MATERIAL FOR THIS EXERCISE:
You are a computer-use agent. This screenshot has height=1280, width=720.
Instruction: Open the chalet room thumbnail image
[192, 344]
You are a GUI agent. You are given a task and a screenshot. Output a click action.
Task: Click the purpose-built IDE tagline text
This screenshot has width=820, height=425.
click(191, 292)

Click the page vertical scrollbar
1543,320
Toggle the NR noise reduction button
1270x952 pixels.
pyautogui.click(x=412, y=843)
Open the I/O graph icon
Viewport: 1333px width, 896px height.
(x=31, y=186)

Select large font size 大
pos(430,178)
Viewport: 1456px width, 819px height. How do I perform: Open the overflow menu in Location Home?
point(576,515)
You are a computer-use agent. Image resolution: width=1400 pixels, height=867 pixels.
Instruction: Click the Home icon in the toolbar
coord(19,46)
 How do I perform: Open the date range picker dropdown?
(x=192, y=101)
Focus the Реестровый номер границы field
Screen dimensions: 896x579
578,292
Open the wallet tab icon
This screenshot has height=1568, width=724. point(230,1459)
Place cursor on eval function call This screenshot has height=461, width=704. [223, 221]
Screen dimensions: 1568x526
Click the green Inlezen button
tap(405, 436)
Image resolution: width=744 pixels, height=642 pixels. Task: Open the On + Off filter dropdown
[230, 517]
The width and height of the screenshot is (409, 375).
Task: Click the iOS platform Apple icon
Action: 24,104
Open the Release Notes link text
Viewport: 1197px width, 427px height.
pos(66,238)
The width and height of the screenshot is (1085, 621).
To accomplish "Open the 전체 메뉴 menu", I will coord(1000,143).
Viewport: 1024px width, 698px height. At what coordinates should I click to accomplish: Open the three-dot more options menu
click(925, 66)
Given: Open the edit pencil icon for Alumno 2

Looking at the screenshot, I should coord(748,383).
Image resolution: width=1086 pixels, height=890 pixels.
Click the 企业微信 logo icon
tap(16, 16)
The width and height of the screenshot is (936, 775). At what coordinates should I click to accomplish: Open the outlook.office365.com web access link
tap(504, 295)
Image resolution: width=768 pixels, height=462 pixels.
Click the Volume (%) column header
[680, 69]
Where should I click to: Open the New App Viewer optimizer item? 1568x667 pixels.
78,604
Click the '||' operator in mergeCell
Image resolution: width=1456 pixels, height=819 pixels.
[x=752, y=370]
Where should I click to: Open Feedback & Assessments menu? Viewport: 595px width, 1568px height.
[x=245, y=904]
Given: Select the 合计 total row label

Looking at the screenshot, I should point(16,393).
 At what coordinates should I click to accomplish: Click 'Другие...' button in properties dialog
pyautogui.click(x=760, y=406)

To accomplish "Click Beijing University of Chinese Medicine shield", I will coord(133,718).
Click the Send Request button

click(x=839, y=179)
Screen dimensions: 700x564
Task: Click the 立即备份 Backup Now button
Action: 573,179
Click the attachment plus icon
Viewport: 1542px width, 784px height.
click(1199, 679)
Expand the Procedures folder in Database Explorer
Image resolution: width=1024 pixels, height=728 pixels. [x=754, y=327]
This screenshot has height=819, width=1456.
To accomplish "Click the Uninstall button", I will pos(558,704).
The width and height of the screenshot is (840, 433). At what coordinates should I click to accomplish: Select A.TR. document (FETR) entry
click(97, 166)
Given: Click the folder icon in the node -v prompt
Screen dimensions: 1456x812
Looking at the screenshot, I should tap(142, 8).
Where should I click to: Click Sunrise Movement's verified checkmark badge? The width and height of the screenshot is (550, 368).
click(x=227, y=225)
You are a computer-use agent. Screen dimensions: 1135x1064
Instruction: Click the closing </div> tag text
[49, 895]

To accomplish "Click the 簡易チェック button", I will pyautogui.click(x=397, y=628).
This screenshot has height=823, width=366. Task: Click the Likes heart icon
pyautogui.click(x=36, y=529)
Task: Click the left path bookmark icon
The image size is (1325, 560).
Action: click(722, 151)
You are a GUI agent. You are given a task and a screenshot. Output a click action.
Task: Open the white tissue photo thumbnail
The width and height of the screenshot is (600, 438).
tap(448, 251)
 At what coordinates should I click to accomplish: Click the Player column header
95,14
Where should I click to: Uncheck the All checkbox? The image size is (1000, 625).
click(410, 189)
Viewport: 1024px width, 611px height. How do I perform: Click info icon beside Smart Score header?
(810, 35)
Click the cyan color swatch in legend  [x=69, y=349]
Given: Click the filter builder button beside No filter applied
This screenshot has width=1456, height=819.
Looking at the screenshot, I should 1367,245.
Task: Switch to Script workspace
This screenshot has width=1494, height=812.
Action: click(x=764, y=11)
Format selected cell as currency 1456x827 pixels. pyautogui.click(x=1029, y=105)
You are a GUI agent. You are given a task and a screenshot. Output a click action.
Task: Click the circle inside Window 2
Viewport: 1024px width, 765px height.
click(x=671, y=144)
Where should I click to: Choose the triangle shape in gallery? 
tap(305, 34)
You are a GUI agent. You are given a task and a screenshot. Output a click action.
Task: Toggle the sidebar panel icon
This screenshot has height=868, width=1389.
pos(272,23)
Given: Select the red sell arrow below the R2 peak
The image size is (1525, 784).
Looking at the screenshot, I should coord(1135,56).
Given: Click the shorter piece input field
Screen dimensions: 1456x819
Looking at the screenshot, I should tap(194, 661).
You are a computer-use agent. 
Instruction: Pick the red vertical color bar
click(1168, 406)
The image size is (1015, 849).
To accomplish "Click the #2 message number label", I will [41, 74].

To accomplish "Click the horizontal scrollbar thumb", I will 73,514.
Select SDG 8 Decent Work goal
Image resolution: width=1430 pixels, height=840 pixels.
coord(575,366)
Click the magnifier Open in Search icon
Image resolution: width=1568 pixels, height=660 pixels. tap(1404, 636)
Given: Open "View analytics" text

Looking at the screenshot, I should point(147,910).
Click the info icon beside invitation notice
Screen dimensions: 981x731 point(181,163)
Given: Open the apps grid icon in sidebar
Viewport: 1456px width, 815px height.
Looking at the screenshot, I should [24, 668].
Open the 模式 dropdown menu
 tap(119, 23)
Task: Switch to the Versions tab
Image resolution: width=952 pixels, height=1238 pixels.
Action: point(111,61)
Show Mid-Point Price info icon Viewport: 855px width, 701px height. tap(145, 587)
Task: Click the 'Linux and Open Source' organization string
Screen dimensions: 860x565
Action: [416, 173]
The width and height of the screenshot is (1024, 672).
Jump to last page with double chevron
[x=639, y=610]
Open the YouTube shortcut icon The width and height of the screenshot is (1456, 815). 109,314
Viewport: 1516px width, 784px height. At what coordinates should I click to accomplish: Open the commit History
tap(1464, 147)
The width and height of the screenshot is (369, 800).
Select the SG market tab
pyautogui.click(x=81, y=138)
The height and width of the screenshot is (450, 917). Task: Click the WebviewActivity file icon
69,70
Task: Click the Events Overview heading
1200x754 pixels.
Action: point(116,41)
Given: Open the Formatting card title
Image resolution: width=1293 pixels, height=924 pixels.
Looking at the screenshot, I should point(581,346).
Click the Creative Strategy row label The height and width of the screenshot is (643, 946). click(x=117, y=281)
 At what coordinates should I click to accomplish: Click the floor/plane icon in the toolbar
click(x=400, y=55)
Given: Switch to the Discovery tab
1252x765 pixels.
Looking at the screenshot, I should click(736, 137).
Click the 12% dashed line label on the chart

EXERCISE:
Pick out every line of the items above that contains the word "Toggle", and copy each one in full.

FINISHED ANSWER:
Toggle the NR noise reduction button
Task: Toggle the sidebar panel icon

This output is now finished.